PROUVER SA BONNE FOI

"Les comptes créés sur Houseparty sont sûrs. Le service est sécurisé, n’a jamais été compromis et nous ne collectons évidemment pas les mots de passe que nos membres utilisent sur d’autres sites", n'a de cesse de marteler l’application. La société, basée à San Francisco, assure ne pas collecter ce genre de données... et récuse donc la possibilité que des tiers aient pu avoir accès à ses serveurs pour s'emparer de celles-ci.

Netflix, Spotify, Snapchat, Instagram, eBay… De très nombreux utilisateurs du service ont exposé sur Twitter ou dans les tabloïds britanniques avoir été victimes d’une usurpation d’identité sur les réseaux sociaux. Leur point commun : avoir commencer à utiliser Houseparty quelques heures auparavant.

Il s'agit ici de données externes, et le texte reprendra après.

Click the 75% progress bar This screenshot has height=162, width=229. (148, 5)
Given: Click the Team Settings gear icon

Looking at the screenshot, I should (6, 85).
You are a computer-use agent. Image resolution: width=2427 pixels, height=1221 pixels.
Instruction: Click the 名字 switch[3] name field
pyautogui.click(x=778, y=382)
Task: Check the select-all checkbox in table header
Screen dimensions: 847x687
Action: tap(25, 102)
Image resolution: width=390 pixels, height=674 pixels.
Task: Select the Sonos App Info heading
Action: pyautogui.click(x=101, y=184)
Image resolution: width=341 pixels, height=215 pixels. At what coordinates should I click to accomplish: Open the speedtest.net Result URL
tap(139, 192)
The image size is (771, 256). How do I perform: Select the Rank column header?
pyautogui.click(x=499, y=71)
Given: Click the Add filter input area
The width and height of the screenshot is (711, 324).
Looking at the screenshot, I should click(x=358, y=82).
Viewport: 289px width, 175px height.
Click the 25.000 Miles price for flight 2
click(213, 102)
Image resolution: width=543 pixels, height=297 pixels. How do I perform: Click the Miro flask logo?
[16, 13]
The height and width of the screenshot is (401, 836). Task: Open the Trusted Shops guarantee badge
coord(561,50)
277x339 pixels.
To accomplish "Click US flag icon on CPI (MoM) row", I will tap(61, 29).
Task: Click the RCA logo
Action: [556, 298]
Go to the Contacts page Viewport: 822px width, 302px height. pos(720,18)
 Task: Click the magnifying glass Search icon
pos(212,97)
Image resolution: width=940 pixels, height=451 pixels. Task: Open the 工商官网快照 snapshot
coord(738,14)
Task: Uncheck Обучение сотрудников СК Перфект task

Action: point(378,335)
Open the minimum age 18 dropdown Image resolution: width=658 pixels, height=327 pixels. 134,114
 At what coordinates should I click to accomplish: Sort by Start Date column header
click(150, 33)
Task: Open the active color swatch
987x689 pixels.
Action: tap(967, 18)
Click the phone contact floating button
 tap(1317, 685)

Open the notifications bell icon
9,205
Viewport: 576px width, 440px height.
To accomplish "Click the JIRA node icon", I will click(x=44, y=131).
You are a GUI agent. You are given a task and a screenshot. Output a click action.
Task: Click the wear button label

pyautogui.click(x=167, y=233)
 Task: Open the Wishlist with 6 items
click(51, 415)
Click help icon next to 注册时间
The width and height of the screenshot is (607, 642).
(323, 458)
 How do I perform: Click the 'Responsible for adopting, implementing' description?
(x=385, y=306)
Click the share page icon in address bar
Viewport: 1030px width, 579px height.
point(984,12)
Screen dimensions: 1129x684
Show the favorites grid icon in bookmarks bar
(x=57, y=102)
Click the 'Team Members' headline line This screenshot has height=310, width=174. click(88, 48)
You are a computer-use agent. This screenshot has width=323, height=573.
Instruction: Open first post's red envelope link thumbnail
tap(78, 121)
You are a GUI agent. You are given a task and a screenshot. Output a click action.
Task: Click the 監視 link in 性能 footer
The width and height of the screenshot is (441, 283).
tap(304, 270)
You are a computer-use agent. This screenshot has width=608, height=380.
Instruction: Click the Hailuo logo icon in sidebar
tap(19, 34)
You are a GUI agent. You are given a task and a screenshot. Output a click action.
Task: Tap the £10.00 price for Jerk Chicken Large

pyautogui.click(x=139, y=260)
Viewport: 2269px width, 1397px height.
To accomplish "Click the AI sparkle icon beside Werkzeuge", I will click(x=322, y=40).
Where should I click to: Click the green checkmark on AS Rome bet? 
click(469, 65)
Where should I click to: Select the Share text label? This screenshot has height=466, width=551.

Une mauvaise publicité bien embarrassante alors que l’application américaine connaît un record d’affluence historique, après que la moitié des habitants de la planète ont été contraints de se confiner dans le cadre de la lutte contre la pandémie de Covid-19.
 

 

Cette offre de rançon contre témoignage constitue une réponse quelque peu désespérée de la part de l'application. L'enjeu, pour elle, est de ne pas voir sa croissance stoppée net à cause de cette crise de relations publiques. Si sa réputation venait à être durablement entachée, le service pourrait payer le prix fort... alors même que les mesures de confinement devaient lui faire connaître son heure de gloire, quatre ans après son lancement et près d'un an après son rachat par Epic Games. Elle était, jusqu'à ce que ces rumeurs apparaissent, en sixième position du classement des applications les plus téléchargées sur l'App Store aux Etats-Unis.